= Task prompt =
When you copy the entries, omit the images and keep every word as it is.

= Dataset entries =
★ ★ ★ ★ ★ ★ ★
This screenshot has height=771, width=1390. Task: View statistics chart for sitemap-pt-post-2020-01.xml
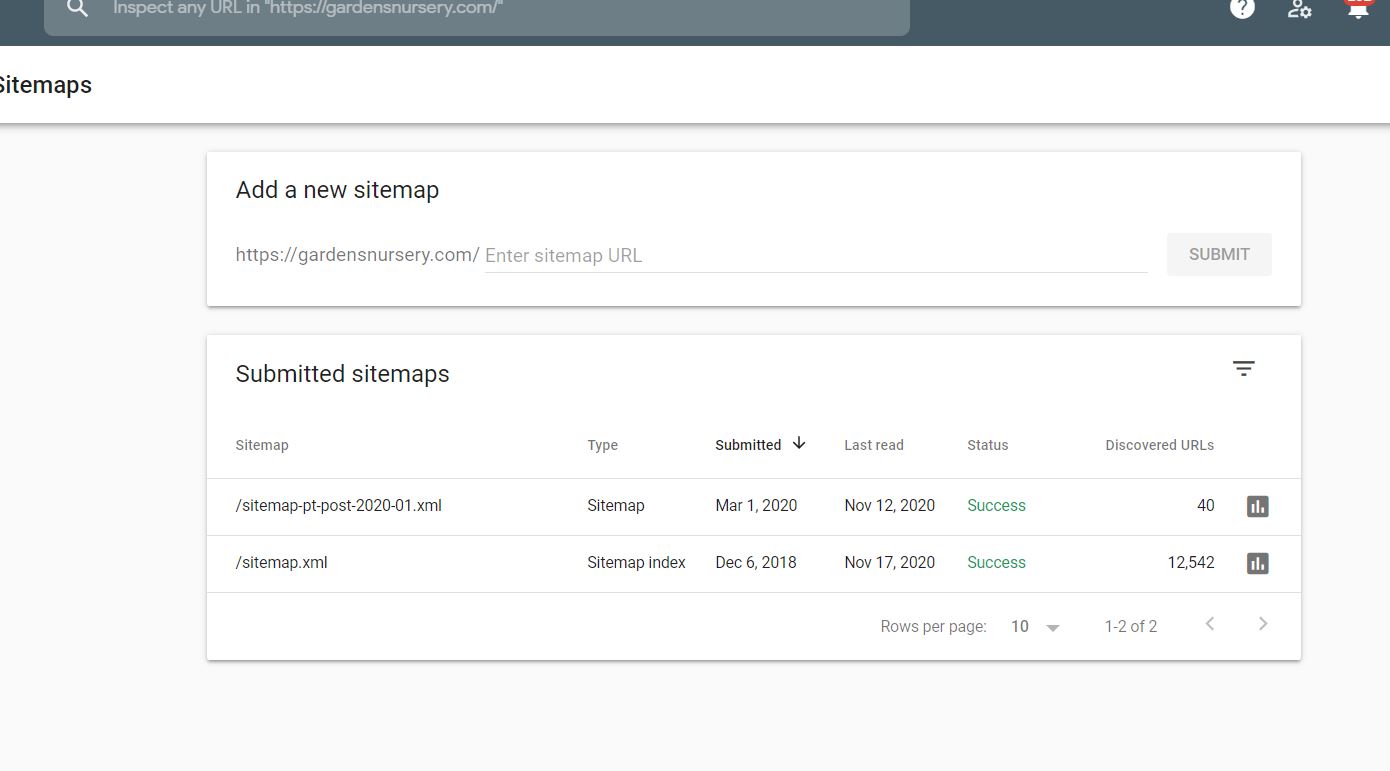(x=1257, y=506)
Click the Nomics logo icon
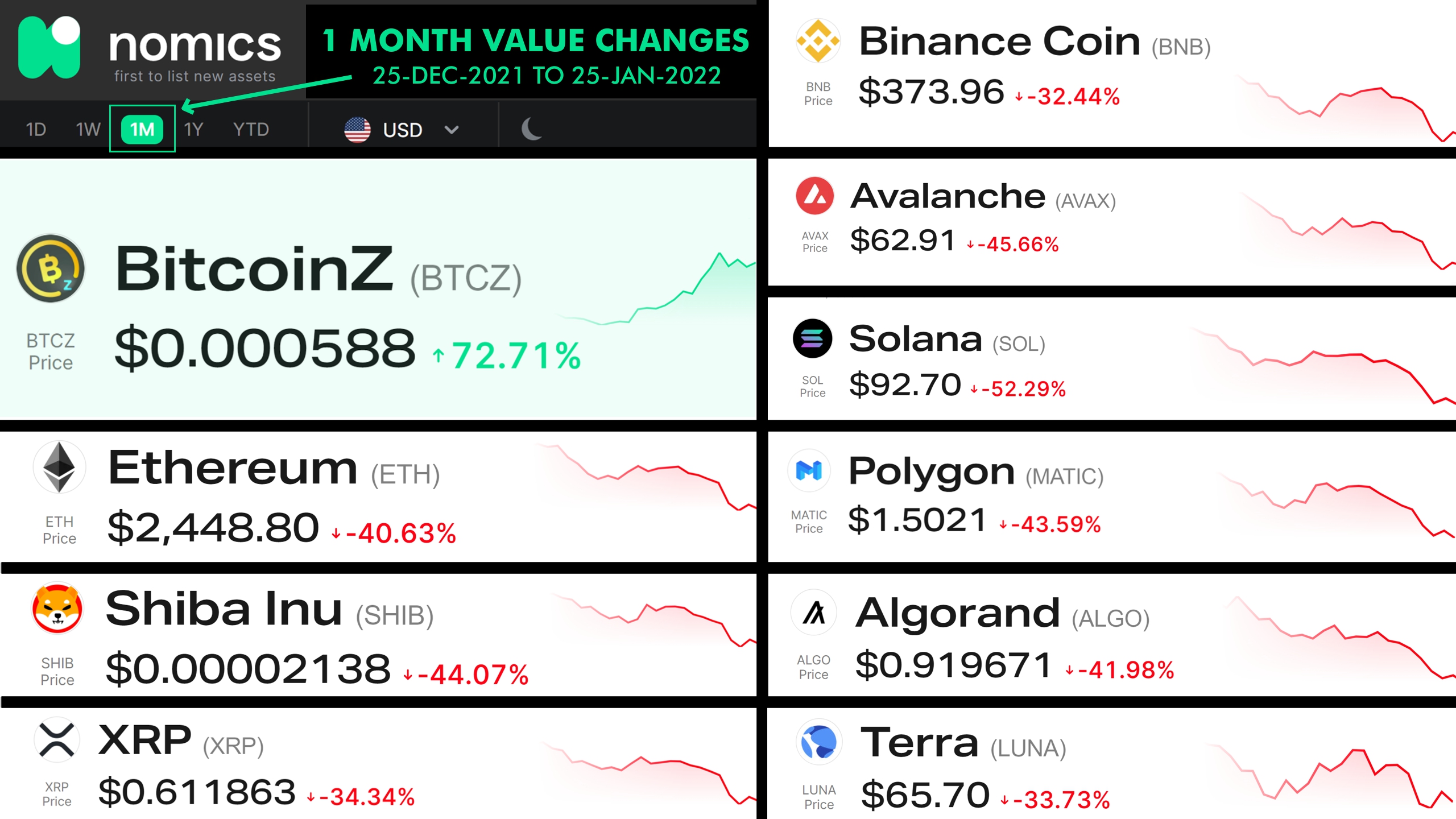The height and width of the screenshot is (819, 1456). (49, 47)
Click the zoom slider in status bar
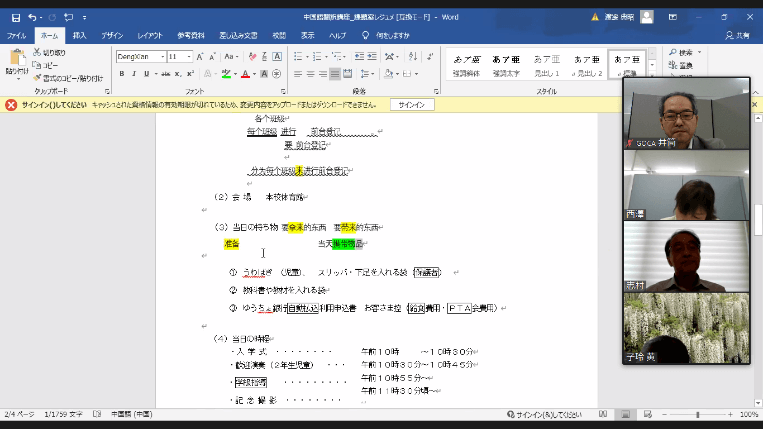 click(698, 414)
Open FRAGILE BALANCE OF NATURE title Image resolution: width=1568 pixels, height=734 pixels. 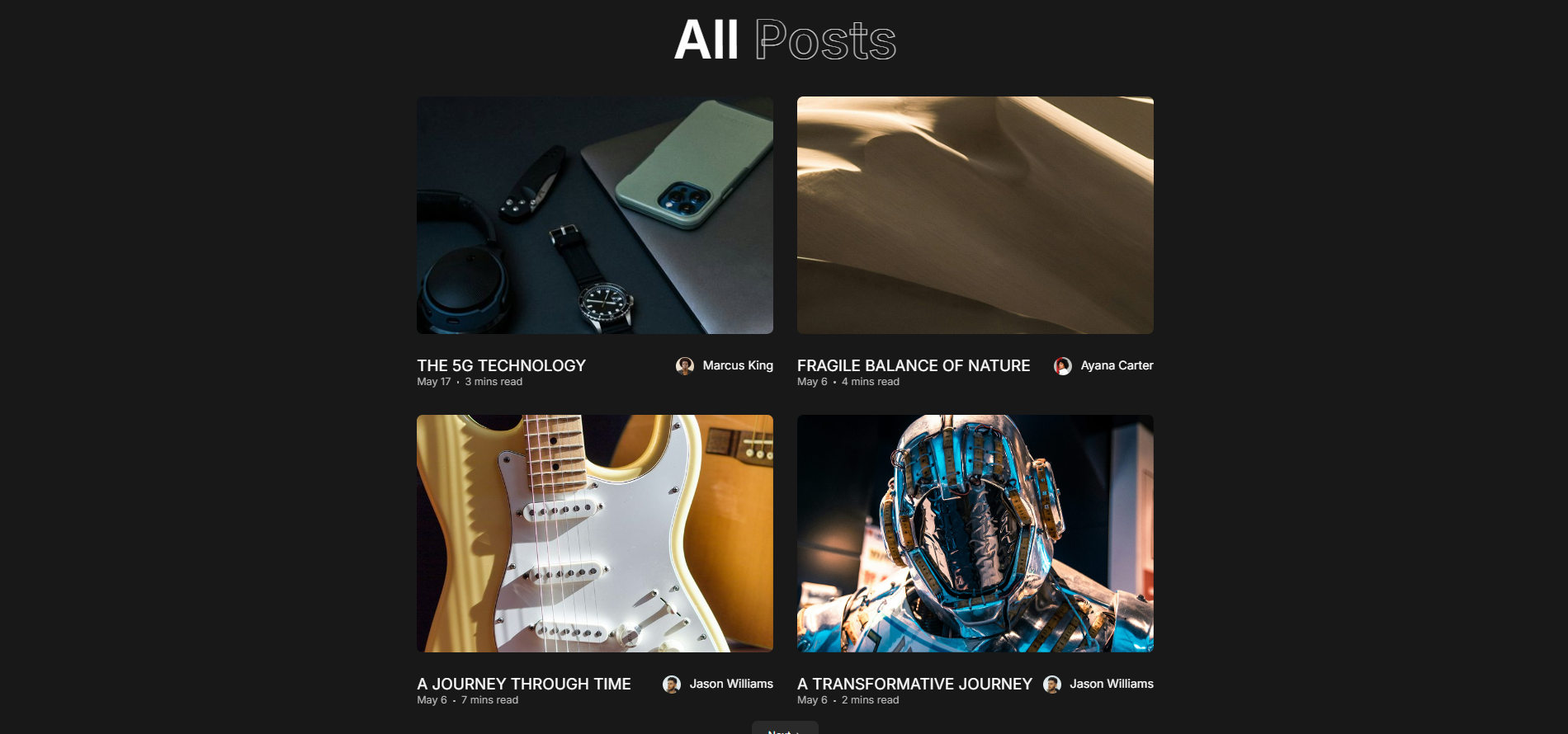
★ ★ ★ ★ ★ ★ ★
= Written solution =
This screenshot has height=771, width=1390. Task: View statistics chart for sitemap-pt-post-2020-01.xml
(x=1257, y=506)
Click the Nomics logo icon
The height and width of the screenshot is (819, 1456). (49, 47)
Click the zoom slider in status bar
 click(698, 414)
Open FRAGILE BALANCE OF NATURE title Image resolution: width=1568 pixels, height=734 pixels. 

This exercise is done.